Problem description: Please retype the material below, starting at the line that contains "Task: Click the بحث search button" and stopping after the line that contains "Action: [x=864, y=486]". Leave the pictures out of your copy.

Exercise inputs:
+--

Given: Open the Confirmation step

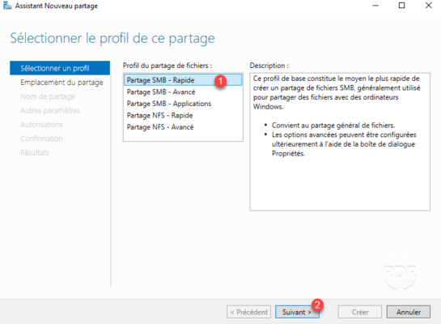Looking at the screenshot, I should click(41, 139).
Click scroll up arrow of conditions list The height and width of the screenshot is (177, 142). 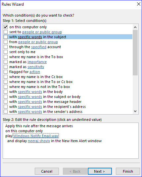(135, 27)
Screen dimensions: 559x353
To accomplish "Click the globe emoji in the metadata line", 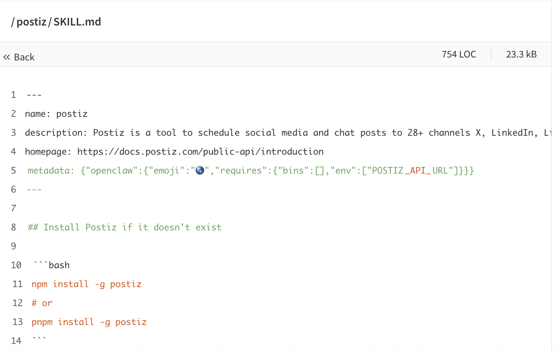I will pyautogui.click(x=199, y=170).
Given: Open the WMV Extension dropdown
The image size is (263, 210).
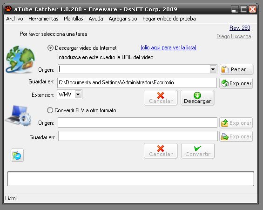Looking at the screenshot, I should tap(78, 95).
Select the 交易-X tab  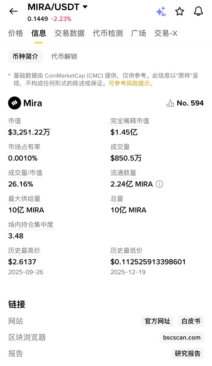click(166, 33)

+--

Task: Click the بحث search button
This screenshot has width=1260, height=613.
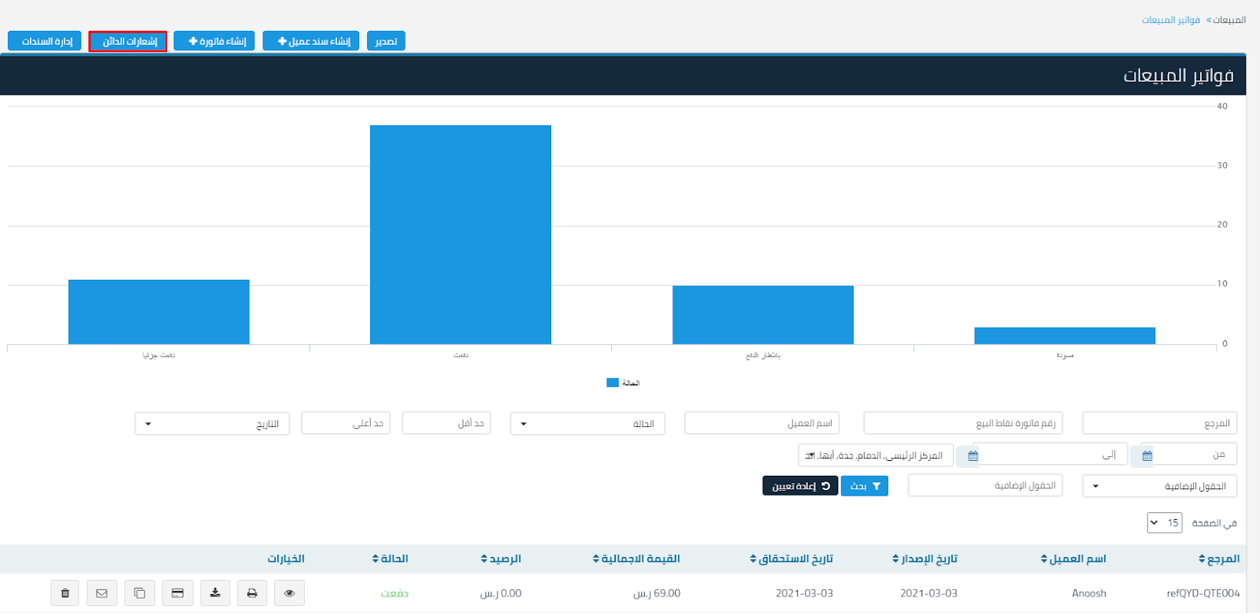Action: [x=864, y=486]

+--

Solution for this exercise:
Task: Click the بحث search button
This screenshot has width=1260, height=613.
Action: [x=864, y=486]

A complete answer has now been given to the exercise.